PROBLEM DETAILS:
Could you restate all of the records below exactly, with the pictures left out?

Saved data entries:
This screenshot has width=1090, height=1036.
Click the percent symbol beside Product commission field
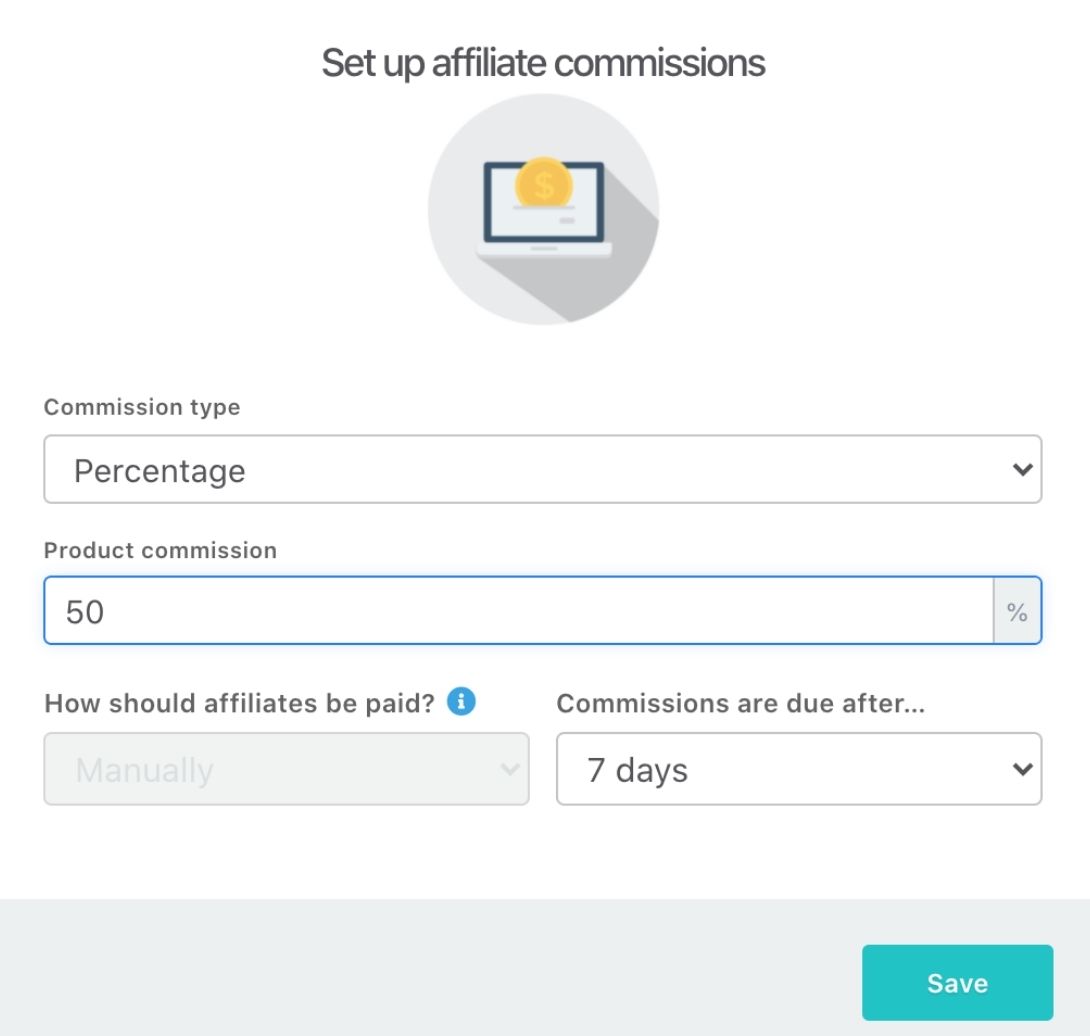tap(1017, 612)
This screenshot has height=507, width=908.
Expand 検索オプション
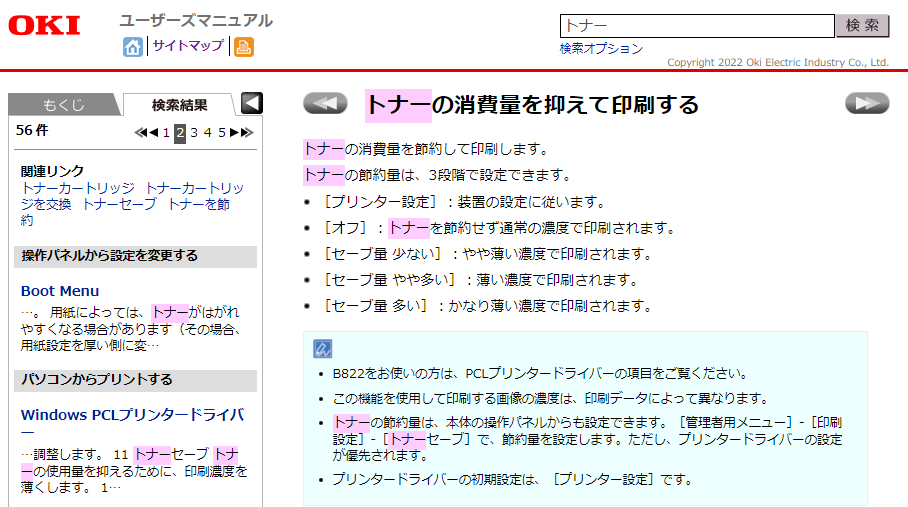[x=601, y=48]
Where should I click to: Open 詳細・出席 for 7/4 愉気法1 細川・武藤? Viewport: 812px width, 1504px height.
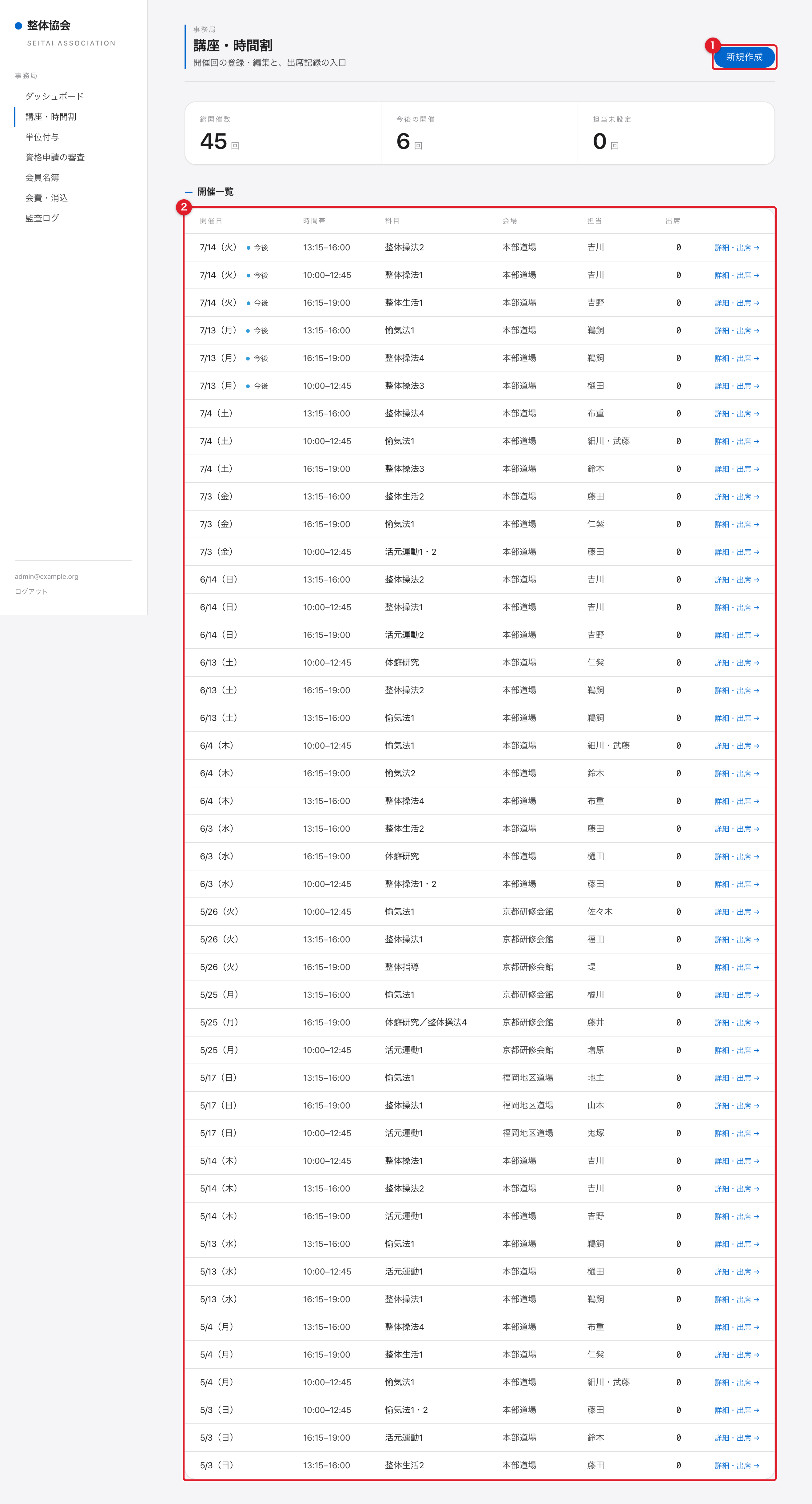(737, 441)
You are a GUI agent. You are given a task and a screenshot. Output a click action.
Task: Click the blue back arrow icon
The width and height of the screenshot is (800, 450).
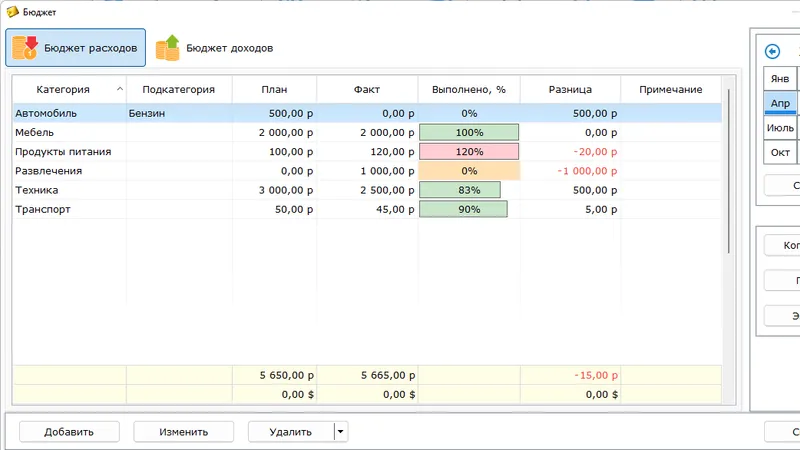772,51
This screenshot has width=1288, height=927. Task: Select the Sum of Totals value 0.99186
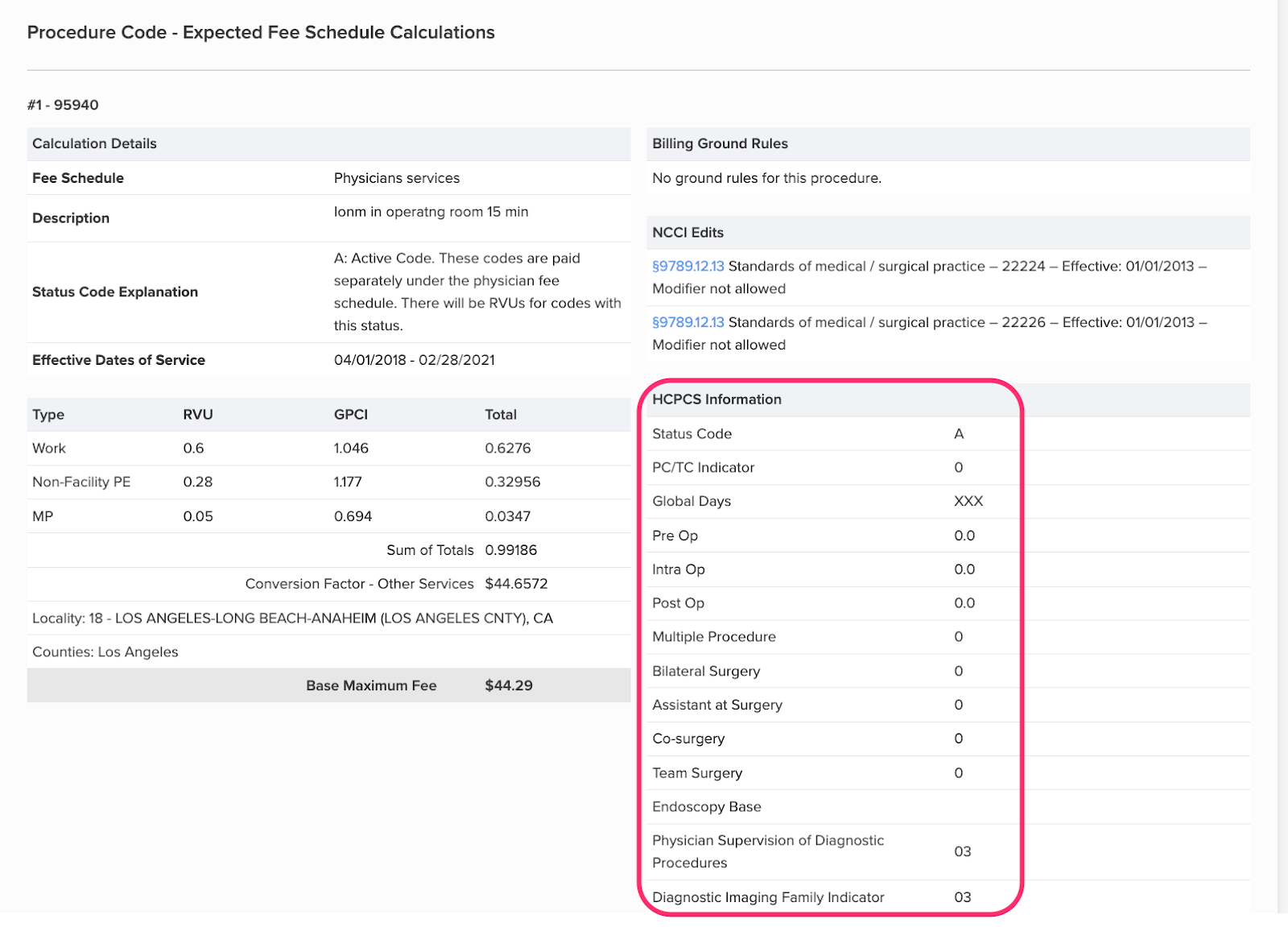click(510, 550)
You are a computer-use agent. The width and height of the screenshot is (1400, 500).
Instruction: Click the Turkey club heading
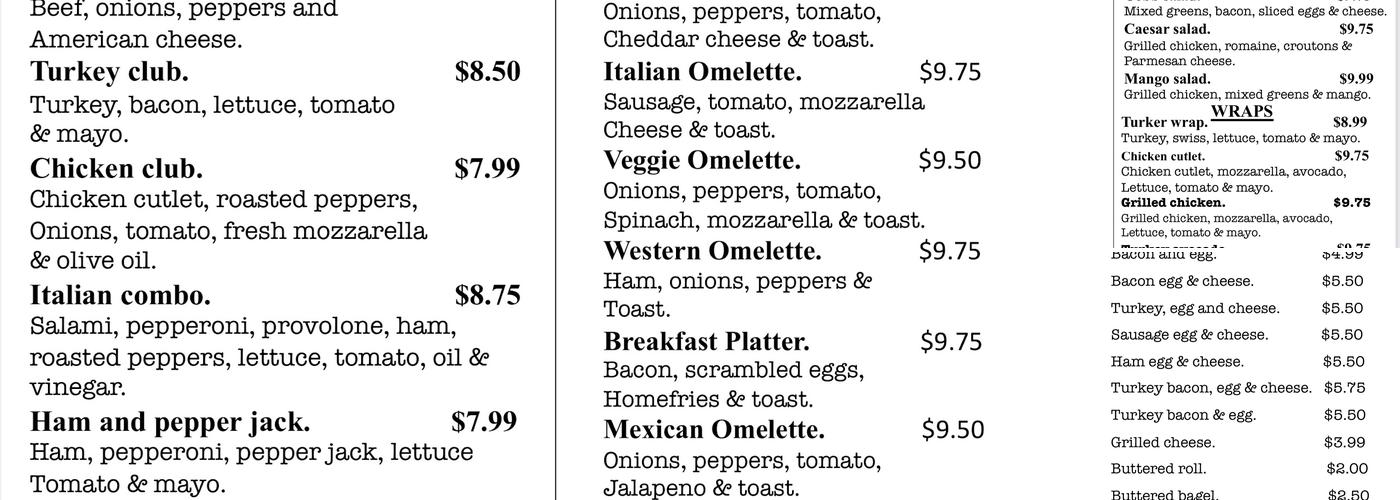(109, 72)
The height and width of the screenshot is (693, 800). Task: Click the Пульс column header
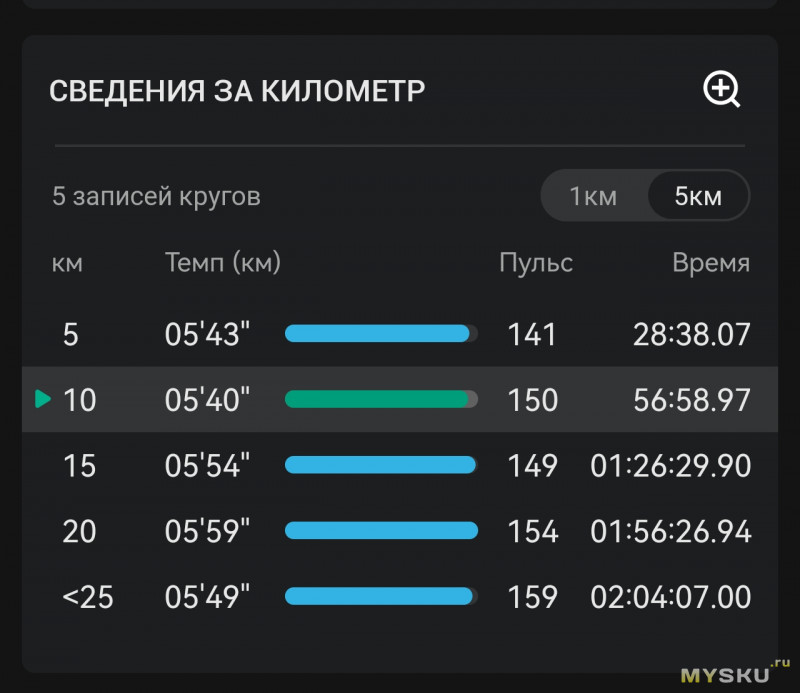coord(536,263)
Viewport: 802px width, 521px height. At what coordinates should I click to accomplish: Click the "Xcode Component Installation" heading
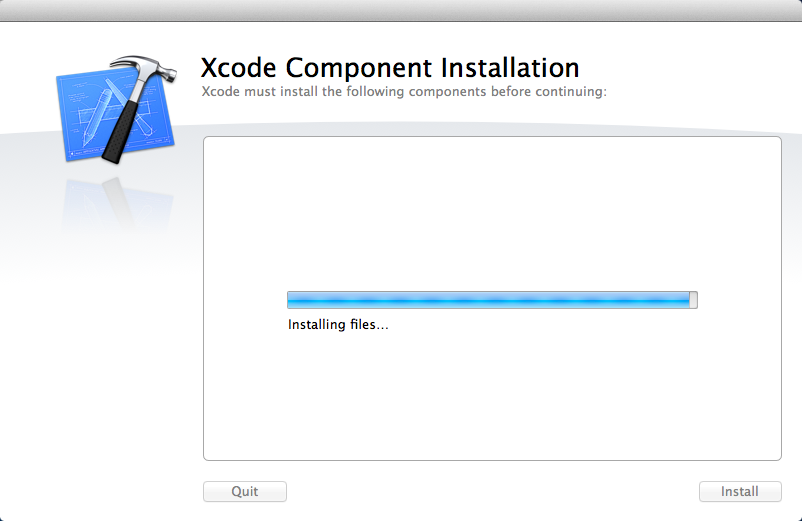click(390, 68)
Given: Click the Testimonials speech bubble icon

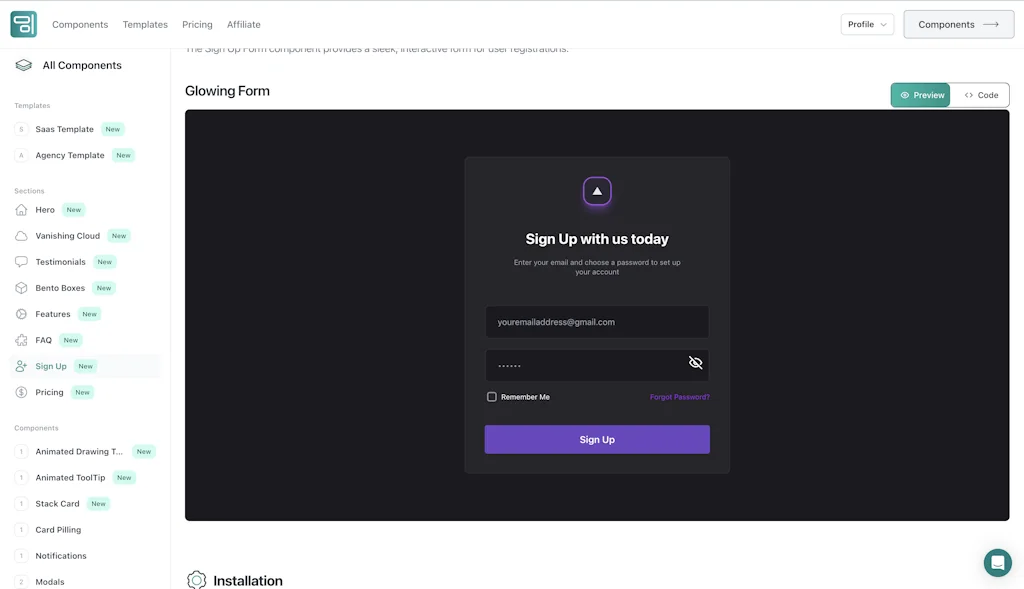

OUTPUT FOR THIS TASK:
This screenshot has width=1090, height=1036.
Click the percent symbol beside Product commission field
tap(1017, 612)
This screenshot has height=507, width=908.
Expand 検索オプション
[x=601, y=48]
Where should I click to: Open 詳細・出席 for 7/4 愉気法1 細川・武藤? Viewport: 812px width, 1504px height.
(737, 441)
You are a GUI agent. You are given a task and a screenshot. Output a click action.
Task: Click the blue back arrow icon
The width and height of the screenshot is (800, 450).
772,51
This screenshot has width=1288, height=927. Task: Select the Sum of Totals value 0.99186
click(510, 550)
You are a computer-use agent. The width and height of the screenshot is (1400, 500).
Instruction: Click the Turkey club heading
(109, 72)
The height and width of the screenshot is (693, 800). Task: Click the Пульс column header
coord(536,263)
Viewport: 802px width, 521px height. At what coordinates should I click to accomplish: Click the "Xcode Component Installation" heading
click(390, 68)
Given: Click the Testimonials speech bubble icon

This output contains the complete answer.